Czy tak wygląda początek końca homeopatii? Pewnie nie, ale trzymam kciuki
Istnieje prosta zasada, jaką kierują się badający wszelkie zjawiska: wyjątkowe twierdzenia wymagają wyjątkowych dowodów. Jeśli twierdzisz, że jesteś jasnowidzem i potrafisz przewidywać przyszłość, nie wystarczy, że uda ci się przewidzieć następny rzut monetą. Musisz dokonać czegoś bardziej spektakularnego, na przykład bezbłędnie przewidzieć następnych 100 rzutów.
Drugą zasadą, która jest stosowana na porządku dziennym w dociekaniu naukowej prawdy, jest zasada ciężaru dowodu. Zasada ta, wywodząca się z łacińskiej reguły onus probandi określa, kto powinien dokonać dowodu jakiegoś stwierdzenia. Jeśli twierdzisz, że widujesz duchy, to nie powinieneś mówić: "nikt jeszcze nie udowodnił, że duchów nie ma". Ciężar dowodu spoczywa na tobie: to ty musisz udowodnić, że istnieją.
Obie te zasady zdają się nie dotyczyć homeopatii.
Homeopaci zaklepali sobie możliwość przyjmowania swoich twierdzeń na wiarę. Ich pseudonaukowe założenia przypominają religię: stworzył je wszystkie ponad 200 lat temu Samuel Hahnemann. Od tego czasu wcale lub prawie wcale się nie zmieniły. Hahnemann został obwołany szarlatanem już przez swoich współczesnych. Nic dziwnego, nie podał żadnych dowodów na swoje pomysły - sprzeniewierzając się tym samy zasadzie onus probandi.
Jakie były te, pozostawione bez dowodów, stwierdzenia? Na przykład zasada rosnącej wraz z rozcieńczeniem potencji roztworów, zasada "podobne lecz podobnym", lub twierdzenie o dynamizowaniu roztworów, które stają się "mocniejsze" po stukrotnym stuknięciu patyczkiem lub potrząsaniu pojemnikiem. Te, i kilka innych (również autorstwa ucznia Hahnemanna, Constantina Herringa), stały się podstawą współczesnej homeopatii.
Kilka słów na temat Samuela Hahnemanna i jego roli w tym wszystkim. Hahnemann był rozczarowany praktykami medycznymi swoich współczesnych (typu upuszczanie krwi) i próbował znaleźć alternatywę, niestety na dość wątłych podstawach naukowych. Można jednak powiedzieć, że stał po stronie postępu - na pewno zdziwiłby się, jakim skansenem jest homeopatia po 200 latach.
Jeśli teraz spojrzymy na polską ustawę o prawie farmaceutycznym, to nie zdziwi nas ustęp mówiący: produkty lecznicze homeopatyczne, (...) nie wymagają dowodów skuteczności terapeutycznej (art. 21 ust. 7). Bo przecież żadnych dowodów na skuteczność terapii homeopatycznych, która byłaby większa od placebo być nie może.

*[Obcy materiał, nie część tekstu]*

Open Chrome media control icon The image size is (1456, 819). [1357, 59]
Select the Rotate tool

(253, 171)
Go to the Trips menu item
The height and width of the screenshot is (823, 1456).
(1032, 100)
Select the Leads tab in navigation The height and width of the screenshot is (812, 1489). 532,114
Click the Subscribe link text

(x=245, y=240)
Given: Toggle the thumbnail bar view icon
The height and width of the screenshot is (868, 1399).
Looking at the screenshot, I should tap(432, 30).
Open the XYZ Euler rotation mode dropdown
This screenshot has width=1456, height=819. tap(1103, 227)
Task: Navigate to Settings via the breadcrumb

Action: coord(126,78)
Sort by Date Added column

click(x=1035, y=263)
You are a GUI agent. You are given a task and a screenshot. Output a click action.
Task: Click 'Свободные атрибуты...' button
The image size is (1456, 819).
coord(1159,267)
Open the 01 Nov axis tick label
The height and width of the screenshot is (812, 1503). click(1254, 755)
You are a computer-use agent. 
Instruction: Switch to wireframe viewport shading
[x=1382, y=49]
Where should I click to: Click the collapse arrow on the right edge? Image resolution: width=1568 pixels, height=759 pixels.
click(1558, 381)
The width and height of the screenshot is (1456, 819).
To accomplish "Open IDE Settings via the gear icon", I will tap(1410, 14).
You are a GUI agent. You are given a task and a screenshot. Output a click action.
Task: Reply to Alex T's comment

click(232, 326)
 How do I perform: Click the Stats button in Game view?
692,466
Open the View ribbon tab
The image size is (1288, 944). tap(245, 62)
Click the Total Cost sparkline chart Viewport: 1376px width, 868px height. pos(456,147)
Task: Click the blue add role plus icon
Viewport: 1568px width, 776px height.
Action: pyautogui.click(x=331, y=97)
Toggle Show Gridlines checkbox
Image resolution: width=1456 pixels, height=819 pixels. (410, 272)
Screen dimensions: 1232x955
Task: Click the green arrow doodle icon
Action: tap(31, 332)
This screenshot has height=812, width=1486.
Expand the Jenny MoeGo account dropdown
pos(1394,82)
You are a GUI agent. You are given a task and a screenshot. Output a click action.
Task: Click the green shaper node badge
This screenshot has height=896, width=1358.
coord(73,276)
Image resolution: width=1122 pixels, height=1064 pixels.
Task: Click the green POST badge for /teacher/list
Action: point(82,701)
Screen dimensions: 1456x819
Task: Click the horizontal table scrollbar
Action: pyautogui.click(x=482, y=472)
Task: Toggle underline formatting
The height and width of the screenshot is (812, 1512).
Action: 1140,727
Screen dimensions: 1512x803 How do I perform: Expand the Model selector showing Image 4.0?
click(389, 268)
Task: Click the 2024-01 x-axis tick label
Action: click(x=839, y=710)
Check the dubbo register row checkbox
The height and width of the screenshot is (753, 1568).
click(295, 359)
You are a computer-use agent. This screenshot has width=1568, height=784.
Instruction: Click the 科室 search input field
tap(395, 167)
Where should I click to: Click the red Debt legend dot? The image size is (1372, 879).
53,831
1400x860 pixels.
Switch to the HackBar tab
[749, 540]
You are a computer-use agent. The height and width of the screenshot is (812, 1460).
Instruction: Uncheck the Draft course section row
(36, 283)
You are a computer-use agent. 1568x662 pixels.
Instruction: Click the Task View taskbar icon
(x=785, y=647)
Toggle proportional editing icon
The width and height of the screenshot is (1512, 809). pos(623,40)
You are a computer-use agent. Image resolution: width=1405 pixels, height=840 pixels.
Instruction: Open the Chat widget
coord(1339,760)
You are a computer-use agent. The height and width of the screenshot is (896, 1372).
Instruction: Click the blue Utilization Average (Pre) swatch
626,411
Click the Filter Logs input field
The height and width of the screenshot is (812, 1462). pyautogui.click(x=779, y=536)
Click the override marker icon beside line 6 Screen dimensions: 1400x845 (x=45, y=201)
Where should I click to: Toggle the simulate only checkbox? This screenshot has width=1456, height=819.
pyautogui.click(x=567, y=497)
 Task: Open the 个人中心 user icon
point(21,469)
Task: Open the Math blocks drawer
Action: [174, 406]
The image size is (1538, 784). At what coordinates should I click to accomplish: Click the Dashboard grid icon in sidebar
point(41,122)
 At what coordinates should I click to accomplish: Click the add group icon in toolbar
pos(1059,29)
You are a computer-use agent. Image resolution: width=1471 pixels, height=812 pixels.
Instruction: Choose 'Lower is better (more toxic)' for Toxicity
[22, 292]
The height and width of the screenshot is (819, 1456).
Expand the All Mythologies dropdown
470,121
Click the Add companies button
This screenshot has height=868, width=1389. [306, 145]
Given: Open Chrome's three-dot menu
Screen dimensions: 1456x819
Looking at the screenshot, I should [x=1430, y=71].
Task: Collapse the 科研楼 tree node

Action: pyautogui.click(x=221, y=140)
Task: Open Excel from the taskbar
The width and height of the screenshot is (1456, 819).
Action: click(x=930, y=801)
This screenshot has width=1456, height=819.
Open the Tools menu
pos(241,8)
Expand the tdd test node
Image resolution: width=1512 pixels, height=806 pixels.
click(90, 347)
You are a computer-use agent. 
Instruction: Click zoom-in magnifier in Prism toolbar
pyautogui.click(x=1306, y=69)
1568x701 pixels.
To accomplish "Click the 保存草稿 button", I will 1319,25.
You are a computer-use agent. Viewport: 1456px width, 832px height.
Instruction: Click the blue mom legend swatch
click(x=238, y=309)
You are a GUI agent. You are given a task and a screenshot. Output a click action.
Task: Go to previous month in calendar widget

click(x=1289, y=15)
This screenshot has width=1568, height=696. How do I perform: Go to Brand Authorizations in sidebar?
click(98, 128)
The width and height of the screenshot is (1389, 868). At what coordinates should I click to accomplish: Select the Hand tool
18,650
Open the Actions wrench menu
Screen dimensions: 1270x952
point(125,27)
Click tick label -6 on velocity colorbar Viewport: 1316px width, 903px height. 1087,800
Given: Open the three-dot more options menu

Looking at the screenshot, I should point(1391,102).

A może jednak? Odpowiednie badania były przecież przeprowadzane, choć rzadko.
Zwolennicy homeopatii często się na nie powołują. National Health and Medical Research Council, czyli australijska rada badań medycznych powołała specjalną komisję która miała za zadanie zanalizowanie aż 176 wyników badań klinicznych, w których brały udział specyfiki homeopatyczne. Było to największe meta-badanie z udziałem homeopatii w historii. Pracom przewodniczył profesor Bond University Paul Glasziou. Profesor Glasziou podszedł do sprawy z godną naukowca ciekawością: nie zakładał żadnego z rozwiązań i był, jak napisał później, szczerze zainteresowany wynikami.
Niestety, wyniki wkrótce okazały się do bólu nudne.
Ze 176 badań, w których badano skuteczność homeopatii w leczeniu 68 różnych chorób, żadne nie wykazało skuteczności większej od placebo. W skrócie: homeopatia okazała się skuteczna wobec 0 chorób z 68 badanych. Dodatkowo, znaleziono wiele błędów i przeoczeń w dobieraniu próby kontrolnej lub metodologii badań. Czy w związku z tym powinniśmy specyfiki homeopatyczne dopuszczać do sprzedaży w aptekach, a homeopatów nazywać wciąż lekarzami?
Być może wzruszycie ramionami i powiecie: ale cóż to szkodzi? Przecież homeopatyczne specyfiki do sama woda lub cukier, więc nie zaszkodzą?
A jednak mogą zaszkodzić, szczególnie jeśli pacjent równocześnie zaniecha lub znacząco opóźni leczenie prawdziwymi lekami (lub ogólnie: medycyną opartą na wiedzy), lub zużyje swój budżet przeznaczony na leki na przepłacone tabletki z cukru.